METHODS: Multidisciplinary critical approach through identification of areas for improvement with the existing OPAT process within the Ghent University Hospital. Existing literature and guidelines were used as references. An improved model is proposed for implementation.

RESULTS: Several challenges and barriers were identified, including regulatory obstacles for OPAT in Belgium, such as lack of uniformity in ambulatory reimbursement of parenteral antimicrobials. There is no financial incentive for the patient with OPAT, as costs for the patient of outpatient therapy can be higher as compared with hospitalization.

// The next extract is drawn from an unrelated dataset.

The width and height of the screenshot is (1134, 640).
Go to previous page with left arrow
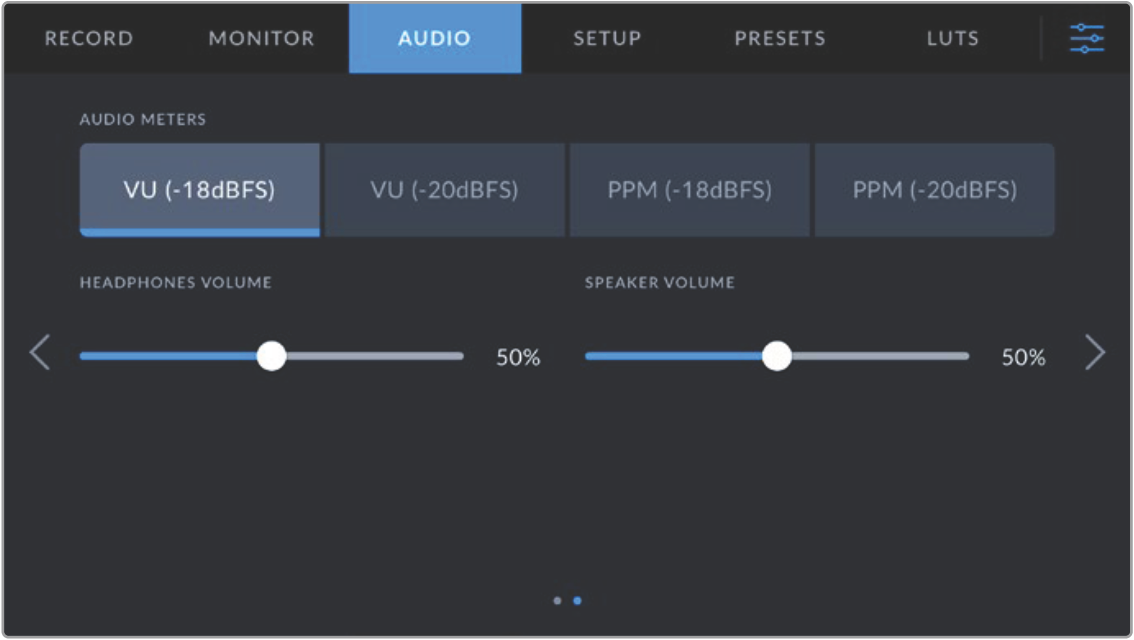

Other barriers include delayed approval of the certificate for reimbursement, low availability of medicines in the community pharmacies and limited knowledge of the medical devices for administration in ambulatory setting. All critical steps in the revised OPAT program are summarized in a flowchart with a checklist for all stakeholders. Firstly, a list with specific criteria to include patients in an OPAT program is provided. Secondly, the Multidisciplinary Infection Team received a formal mandate to review all eligible OPAT patients. In order to select the most appropriate catheter, a decision tree was developed and standardized packages with medical devices were developed. Thirdly, patients receive oral and written information about the treatment with practical and financial implications. Fourthly, information is provided toward the general practitioners, community pharmacist and home care nurse.

CONCLUSION: Standardization of the OPAT program aims at improving quality and safety of intravenous antimicrobial therapy in the home setting.